It’s 9am and I’ve just arrived from Warsaw with on a plane filled with German football fans all looking worn-out and hungover after last night’s surprise defeat by Italy in the Euros… some are still drinking.
Any other time the flight would have cost less than one hundred Euros, but because of the football it cost seven times as much… and I’m paying for it, not a sponsor or the organiser of the conference.
It also means that I will have less than an hour to prepare this afternoon’s session on Africa and there may be some confusion about which airport I’m supposed to be picked up from. I also have to get an overnight bus back to Warsaw so I can fly back to London tomorrow lunchtime.
But I wouldn’t change a minute of it. Last night’s game was beautiful. It could have been England playing Germany but if it had happened it wouldn’t have touched last night’s game, in many ways I’m glad I saw this game rather than any faux English adventure.

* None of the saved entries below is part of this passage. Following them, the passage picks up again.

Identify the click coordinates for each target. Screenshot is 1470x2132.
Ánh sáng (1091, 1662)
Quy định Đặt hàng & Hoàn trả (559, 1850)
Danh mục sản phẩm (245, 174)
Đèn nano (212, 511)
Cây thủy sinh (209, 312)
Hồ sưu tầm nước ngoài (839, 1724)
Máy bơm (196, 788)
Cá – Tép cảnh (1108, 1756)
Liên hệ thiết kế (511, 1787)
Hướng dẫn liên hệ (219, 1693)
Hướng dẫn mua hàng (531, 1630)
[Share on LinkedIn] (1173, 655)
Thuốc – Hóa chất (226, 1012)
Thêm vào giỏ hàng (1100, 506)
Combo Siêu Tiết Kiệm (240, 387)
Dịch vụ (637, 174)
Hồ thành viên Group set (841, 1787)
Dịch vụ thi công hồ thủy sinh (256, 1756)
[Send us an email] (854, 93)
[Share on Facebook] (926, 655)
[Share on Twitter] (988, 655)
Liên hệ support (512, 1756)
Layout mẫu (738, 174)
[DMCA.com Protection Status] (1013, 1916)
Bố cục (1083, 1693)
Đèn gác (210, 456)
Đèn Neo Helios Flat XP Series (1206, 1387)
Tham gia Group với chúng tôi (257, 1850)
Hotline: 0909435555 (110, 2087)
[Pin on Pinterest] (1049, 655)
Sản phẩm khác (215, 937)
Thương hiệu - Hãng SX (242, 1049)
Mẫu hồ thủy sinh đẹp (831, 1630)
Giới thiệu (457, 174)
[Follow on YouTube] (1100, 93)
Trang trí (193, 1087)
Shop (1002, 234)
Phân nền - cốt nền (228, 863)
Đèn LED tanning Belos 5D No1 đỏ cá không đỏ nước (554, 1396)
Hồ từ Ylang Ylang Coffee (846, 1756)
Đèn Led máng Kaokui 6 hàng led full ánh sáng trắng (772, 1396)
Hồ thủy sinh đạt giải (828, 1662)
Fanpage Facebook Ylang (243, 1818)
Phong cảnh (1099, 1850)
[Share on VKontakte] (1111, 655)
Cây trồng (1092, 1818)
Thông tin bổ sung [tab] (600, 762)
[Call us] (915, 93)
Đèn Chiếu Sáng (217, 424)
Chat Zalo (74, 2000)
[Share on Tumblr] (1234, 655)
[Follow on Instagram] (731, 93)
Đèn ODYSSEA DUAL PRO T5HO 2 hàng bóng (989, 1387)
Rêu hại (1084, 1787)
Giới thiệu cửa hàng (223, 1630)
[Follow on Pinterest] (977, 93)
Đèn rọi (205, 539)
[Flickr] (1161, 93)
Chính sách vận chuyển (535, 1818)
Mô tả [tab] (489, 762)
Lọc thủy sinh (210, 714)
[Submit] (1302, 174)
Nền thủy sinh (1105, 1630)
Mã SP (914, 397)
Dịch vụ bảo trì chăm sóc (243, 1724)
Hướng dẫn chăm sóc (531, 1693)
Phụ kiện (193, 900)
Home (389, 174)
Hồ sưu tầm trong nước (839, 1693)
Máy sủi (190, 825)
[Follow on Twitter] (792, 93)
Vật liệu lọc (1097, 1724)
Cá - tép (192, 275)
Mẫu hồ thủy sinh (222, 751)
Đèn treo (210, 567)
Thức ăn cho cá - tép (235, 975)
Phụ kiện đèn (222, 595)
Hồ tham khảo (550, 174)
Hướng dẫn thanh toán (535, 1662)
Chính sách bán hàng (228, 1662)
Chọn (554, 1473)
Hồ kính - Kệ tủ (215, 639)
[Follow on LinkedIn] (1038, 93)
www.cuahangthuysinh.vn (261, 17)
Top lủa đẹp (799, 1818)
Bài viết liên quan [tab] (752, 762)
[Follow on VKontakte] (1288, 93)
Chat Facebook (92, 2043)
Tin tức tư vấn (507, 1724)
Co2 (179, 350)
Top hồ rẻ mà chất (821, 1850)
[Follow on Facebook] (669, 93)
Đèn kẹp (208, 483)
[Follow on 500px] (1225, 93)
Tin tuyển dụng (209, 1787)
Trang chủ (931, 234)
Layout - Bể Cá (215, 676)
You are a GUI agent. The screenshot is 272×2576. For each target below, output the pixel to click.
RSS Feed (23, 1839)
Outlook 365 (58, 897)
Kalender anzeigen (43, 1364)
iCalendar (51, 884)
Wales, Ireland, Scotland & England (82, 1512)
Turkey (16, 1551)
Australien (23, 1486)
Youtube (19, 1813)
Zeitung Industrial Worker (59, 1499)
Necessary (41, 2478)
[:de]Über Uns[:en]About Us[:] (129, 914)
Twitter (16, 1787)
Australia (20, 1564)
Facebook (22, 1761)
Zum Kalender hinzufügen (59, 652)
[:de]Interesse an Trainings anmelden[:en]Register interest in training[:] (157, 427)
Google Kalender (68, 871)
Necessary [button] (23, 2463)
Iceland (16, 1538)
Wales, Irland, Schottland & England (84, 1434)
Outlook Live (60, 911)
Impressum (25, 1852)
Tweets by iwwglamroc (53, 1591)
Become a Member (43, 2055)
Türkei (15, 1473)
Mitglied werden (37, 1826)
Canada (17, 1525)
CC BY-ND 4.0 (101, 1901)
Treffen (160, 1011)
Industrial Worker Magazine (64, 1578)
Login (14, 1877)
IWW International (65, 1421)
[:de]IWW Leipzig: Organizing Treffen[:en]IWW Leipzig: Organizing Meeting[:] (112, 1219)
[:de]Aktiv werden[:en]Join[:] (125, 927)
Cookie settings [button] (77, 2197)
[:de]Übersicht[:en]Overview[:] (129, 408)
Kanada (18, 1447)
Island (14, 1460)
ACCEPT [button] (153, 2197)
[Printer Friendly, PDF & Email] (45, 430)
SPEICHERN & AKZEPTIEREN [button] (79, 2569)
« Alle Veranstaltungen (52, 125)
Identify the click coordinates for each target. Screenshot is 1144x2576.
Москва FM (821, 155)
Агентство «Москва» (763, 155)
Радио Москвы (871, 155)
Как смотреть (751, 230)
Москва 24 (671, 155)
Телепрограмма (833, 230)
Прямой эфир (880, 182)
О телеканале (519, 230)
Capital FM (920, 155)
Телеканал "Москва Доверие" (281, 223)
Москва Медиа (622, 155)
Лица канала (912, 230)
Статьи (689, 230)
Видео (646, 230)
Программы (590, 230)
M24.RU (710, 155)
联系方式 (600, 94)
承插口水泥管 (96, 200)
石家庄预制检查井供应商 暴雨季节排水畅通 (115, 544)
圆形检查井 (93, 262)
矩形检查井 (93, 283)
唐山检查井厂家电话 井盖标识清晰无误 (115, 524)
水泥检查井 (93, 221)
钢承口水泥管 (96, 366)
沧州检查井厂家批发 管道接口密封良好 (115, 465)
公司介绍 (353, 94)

Pirlo was majestic, Ballotelli super, the referee was a credit to a much-maligned profession and the teams were balletic, sporting and dramatic. Just whenever I think football is stupid, a game like this comes up and I fall in love with it again.
I was one of the lucky few with an access all areas pass to the ‘Uefa Club’, an ancient Roman feast where sponsors such as Orange, Canon, Carlsberg and more bizarrely, Castrol and Continental Tyres laid on largesse for their clients and friends.
It’s grotesque in many ways, no sign of a Euro crisis in that particular club, but it’s difficult to turn down such an invitation (thank you, Orange) when it’s offered. I imagine it’s like being invited to a Buckingham Palace tea-party, but with cocktails and beer. A glimpse at the other side, where the weirdos live; like gatecrashing a Davos networking event.
To give this newsletter some context, I’m interested in Orange Buzz, the data the operator has collected during the tournament and what it’s going to do with it. Measurement of data is all the rage with investors jumping in and all sorts of futures being written.
Social media measurement and management platforms such as Brandwatch, Radian6 and other newcomers such as tracx are being used by brands, agencies and Fortune 500 companies to know to the microbit what their customers are saying and what their customers want.
As operators comes to terms with a future where they need to change their business and become smarter pipes instead of dumb ones, it will be data that can transform them. With (still) huge subscriber numbers and no end of possible data campaigns, offerings such as Orange Buzz are likely to proliferate.
Over here in Berlin there are other things for me to worry about because my driver still isn’t here and, like the German football team, I don’t know what the immediate future brings. But what I do know is that the future probably isn’t Orange, but it most certainly is data.